In the humeral head, there are different areas of variable bone density, especially in the elderly. The bone density is best directly below the joint surface and in the areas of the greater and lesser tuberosity. To achieve the most stable anchoring of the implant material in the bone, the placement of the screws in these areas is aimed for. This is difficult to achieve reliably with conventional intraoperative X-ray control, and the risk of screw cutout is increased. Röderer and Scola et al. were able to show in a biomechanical study on a model that cement augmentation of the screw tips in the areas of lower bone density can significantly increase stability [19, 20]. Thus, knowledge of the areas of lower bone density as well as cement augmentation of the screws placed exactly there is important. Intraoperative 3D DVT imaging could also be beneficial in this regard.

In 2019, Theopold et al. studied 3D-assisted navigation of Kirschner wires into the glenoid center in ten patients with nonreconstructable proximal humerus fractures. They found good accuracy of the method, but the image quality in the 3D recheck with the base plate for the reverse shoulder prosthesis in place showed significant limitations due to metal artifacts [21].

In the previously published studies on intraoperative 3D DVT imaging of the shoulder, especially in the two clinical studies by Theopold et al., the mobile C-arm was set up in a transverse position to the patients in each case [12, 14, 21]. In these DVT scans, the beam path runs through the thorax from the opposite side. This probably results in a higher radiation exposure for the organs located in and adjacent to the thorax and could also result in poorer imaging of the shoulder as the target region [21, 22]. In addition, a C-arm with variable isocenter is required for transverse application, which again limits the image quality compared to conventional isocentric C-arms [22]. Furthermore, the transverse DVT scan requires a modification of the usual setup in the operating room with a more complex anesthesia position [12]. Thus, intraoperative 3D imaging of the shoulder has not yet found its way into clinical practice.
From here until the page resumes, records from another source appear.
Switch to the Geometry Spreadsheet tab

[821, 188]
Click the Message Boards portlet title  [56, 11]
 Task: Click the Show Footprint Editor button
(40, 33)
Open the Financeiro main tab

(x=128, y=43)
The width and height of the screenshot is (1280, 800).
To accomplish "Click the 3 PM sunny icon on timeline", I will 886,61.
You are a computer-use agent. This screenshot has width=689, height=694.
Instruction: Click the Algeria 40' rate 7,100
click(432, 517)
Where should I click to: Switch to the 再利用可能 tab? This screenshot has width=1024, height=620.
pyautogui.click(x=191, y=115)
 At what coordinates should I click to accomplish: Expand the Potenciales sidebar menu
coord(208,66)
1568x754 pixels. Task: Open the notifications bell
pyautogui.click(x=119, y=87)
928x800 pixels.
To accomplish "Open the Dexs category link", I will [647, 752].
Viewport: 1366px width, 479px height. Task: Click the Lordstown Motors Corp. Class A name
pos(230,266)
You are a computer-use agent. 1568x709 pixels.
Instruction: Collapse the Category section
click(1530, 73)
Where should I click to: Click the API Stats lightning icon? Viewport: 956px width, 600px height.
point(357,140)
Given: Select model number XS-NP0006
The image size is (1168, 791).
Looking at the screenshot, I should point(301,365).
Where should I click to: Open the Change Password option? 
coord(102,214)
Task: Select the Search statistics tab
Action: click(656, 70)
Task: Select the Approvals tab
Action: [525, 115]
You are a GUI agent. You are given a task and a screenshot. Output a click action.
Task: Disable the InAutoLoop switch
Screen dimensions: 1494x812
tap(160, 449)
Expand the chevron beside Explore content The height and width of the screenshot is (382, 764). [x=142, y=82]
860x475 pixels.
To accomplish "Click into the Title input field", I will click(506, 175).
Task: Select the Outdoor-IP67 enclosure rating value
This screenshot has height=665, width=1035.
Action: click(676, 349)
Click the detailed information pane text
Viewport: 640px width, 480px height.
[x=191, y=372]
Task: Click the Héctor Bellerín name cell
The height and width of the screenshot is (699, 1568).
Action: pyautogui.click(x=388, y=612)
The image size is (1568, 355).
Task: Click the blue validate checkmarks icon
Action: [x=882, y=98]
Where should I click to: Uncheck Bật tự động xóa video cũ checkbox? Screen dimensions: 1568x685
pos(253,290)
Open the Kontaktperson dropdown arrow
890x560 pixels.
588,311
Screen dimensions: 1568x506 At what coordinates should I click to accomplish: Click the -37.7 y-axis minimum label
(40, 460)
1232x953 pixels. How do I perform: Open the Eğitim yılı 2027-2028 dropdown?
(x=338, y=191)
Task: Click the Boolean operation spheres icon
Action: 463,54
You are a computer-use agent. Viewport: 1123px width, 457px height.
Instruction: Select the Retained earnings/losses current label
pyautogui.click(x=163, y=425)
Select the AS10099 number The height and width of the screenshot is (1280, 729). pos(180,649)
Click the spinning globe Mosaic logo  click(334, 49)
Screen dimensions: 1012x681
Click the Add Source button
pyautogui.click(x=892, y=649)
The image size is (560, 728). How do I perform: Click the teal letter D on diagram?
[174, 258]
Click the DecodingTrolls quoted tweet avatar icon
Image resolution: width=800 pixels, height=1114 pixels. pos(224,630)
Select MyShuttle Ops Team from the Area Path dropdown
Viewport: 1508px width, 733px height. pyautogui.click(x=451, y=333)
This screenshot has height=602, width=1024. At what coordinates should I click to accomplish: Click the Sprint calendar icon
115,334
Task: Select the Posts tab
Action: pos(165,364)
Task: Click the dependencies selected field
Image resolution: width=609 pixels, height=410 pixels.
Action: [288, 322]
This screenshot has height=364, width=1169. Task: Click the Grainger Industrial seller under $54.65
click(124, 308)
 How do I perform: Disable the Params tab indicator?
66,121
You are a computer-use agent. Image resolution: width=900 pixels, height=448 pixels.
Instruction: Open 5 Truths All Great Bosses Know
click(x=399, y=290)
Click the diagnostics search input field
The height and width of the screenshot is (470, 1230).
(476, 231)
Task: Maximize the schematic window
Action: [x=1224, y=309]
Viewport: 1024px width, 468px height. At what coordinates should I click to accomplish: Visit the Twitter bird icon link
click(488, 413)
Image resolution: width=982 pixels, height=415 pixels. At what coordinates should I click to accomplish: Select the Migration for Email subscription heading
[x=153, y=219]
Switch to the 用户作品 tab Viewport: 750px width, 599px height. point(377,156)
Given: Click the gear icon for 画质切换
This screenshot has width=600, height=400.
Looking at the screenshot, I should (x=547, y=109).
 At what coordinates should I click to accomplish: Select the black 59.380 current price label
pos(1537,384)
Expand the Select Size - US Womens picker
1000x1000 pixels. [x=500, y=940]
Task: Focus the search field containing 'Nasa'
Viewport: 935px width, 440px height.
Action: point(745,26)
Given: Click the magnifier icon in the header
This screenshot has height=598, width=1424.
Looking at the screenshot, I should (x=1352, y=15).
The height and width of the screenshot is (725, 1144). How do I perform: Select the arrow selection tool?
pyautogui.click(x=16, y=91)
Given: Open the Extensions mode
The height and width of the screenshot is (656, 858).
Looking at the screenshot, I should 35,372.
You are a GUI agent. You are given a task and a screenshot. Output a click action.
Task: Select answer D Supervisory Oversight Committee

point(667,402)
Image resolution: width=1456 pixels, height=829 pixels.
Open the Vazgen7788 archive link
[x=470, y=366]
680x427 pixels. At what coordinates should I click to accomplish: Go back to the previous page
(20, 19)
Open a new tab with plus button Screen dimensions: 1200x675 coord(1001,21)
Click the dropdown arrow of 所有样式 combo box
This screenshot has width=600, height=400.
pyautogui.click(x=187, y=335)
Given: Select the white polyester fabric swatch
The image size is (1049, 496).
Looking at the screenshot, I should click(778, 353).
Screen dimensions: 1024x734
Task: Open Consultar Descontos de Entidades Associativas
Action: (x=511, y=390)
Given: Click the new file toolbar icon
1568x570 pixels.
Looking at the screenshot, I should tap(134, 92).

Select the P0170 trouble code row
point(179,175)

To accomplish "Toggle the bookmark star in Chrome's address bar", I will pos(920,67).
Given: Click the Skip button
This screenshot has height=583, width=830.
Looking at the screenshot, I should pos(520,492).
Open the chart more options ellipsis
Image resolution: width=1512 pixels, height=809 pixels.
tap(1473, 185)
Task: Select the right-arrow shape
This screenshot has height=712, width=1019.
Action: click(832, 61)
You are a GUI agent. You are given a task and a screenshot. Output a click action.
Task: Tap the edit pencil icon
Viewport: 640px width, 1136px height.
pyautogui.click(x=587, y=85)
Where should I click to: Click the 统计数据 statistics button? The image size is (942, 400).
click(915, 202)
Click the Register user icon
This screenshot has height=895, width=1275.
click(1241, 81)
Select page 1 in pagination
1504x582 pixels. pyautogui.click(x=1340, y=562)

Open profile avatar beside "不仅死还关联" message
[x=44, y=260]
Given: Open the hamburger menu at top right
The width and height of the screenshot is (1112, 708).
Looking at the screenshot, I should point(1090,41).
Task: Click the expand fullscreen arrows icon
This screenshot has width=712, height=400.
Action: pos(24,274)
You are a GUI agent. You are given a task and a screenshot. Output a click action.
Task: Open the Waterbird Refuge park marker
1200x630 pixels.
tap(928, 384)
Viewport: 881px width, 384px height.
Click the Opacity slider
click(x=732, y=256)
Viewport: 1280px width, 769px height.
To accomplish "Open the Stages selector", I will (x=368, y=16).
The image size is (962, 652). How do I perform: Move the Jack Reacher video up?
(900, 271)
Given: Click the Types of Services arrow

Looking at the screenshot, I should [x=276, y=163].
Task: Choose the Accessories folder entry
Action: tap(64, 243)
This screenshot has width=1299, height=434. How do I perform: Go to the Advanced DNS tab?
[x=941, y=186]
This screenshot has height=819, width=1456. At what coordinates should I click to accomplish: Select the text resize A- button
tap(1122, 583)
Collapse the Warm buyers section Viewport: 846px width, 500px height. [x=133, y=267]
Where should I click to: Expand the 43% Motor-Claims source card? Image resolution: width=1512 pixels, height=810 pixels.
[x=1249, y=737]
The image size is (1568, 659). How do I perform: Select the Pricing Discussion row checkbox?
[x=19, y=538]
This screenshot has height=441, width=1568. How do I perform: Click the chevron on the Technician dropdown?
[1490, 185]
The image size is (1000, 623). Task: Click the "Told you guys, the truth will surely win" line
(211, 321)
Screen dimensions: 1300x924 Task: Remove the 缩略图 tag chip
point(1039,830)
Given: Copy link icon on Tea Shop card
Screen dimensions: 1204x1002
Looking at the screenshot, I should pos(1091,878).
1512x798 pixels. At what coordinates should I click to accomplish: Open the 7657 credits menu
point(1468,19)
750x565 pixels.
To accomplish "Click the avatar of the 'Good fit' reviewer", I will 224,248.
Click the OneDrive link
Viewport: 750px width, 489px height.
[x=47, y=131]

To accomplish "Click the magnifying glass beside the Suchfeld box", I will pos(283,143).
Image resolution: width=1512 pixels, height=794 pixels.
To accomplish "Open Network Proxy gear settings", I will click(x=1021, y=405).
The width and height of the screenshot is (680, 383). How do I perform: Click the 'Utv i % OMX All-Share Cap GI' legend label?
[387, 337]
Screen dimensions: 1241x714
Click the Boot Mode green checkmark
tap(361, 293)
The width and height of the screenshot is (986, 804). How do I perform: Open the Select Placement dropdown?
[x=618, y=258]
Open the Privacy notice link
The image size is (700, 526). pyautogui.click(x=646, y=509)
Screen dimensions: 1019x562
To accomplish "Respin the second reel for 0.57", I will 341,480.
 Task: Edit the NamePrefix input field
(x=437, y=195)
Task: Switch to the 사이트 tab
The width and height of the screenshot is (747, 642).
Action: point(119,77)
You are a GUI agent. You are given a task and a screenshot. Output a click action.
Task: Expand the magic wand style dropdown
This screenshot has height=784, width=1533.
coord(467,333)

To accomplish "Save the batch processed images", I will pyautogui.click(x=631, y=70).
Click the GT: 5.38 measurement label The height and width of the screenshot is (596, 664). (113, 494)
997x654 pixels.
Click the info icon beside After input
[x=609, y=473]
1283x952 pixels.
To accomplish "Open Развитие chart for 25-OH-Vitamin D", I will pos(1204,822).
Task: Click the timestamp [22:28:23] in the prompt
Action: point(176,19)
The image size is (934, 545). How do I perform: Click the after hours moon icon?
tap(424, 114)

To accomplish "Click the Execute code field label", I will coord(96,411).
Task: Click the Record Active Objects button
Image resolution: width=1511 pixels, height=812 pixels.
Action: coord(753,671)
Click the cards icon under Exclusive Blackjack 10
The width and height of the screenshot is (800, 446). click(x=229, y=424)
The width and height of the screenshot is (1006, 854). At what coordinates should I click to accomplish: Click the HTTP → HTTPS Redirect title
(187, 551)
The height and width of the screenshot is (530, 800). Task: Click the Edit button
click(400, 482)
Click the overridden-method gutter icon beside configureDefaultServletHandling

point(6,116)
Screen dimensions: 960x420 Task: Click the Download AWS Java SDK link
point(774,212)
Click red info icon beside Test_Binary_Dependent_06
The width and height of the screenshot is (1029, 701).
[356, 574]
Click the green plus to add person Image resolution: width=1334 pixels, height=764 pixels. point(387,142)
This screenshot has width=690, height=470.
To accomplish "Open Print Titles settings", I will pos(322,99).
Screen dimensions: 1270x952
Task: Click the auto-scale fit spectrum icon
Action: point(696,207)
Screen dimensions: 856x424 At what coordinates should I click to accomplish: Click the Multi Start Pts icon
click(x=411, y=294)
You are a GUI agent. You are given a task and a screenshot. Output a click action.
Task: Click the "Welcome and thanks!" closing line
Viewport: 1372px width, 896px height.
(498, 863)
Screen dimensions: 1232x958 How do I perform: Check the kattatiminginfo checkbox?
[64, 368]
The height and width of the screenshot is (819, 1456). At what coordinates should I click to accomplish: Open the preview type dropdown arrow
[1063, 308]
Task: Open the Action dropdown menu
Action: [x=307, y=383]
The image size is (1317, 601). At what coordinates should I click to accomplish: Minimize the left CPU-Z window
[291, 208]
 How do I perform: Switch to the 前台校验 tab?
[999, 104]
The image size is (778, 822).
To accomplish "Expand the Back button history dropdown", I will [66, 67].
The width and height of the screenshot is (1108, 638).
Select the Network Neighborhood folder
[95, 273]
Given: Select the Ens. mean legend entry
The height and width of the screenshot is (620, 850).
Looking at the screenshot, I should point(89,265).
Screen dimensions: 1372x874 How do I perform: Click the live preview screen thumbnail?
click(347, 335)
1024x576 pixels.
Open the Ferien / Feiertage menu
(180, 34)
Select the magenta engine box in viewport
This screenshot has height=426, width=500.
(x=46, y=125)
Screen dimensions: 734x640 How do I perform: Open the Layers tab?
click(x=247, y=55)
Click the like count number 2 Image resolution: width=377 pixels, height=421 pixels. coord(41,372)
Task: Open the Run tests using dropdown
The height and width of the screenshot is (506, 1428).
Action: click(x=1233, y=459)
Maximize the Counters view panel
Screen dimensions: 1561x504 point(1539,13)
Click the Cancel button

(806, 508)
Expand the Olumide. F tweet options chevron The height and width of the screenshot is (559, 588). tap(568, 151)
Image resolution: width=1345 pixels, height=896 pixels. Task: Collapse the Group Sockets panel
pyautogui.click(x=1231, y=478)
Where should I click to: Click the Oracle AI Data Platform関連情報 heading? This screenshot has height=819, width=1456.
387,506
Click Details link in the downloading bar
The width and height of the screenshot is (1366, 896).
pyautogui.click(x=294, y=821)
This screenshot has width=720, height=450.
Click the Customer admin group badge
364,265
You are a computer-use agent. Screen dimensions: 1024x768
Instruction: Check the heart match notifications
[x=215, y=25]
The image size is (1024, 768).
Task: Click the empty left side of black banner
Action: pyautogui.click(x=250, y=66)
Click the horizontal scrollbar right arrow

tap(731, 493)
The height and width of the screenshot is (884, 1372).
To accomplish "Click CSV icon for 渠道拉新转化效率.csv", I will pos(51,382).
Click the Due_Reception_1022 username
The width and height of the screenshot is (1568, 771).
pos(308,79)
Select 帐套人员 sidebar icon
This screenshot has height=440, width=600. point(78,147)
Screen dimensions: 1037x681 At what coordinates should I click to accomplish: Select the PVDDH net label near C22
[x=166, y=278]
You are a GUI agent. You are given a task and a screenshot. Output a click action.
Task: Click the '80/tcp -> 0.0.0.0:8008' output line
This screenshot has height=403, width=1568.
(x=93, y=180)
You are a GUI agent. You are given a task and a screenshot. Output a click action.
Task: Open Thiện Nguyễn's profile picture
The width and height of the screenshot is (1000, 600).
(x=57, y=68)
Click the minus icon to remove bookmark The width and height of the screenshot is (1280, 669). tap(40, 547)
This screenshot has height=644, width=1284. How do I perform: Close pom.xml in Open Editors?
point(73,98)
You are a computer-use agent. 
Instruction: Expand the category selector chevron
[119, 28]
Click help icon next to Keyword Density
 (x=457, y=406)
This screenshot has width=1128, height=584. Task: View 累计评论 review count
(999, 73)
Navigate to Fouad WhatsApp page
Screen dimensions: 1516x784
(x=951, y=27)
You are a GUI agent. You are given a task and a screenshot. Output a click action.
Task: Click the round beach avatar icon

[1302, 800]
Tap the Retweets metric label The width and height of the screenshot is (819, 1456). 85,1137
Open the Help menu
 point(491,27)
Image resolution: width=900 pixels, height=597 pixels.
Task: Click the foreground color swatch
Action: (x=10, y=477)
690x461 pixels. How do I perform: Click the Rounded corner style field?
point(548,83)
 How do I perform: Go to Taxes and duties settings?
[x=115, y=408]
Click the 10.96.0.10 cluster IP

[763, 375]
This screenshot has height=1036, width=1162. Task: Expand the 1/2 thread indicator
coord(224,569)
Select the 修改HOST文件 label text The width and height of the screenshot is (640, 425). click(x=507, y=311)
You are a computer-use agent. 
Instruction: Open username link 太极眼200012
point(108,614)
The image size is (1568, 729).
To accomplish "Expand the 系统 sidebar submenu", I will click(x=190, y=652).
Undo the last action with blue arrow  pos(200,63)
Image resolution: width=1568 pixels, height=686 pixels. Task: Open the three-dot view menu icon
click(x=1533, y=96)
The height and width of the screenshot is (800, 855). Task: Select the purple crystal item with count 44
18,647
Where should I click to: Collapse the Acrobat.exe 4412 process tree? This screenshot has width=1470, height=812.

In contrast, with this study we demonstrate for the first time the feasibility of intraoperative 3D DVT imaging on the shoulder in the usual parasagittal position to the patient. The usual system setup in the OR is thus retained, saving time and effort. Furthermore, this allows imaging of the target region shoulder only and a conventional isocentric C-arm can be used. We were able to achieve good image quality with this, even with inserted implant material and PMMA cement.

Conclusion

This study shows that insufficient fracture reduction and screw misplacement can be easily and reliably detected by intraoperative 3D DVT scan with an isocentric mobile 3D C-arm set up in the usual parasagittal position to the patient. Immediate postoperative CT examinations could thus be avoided.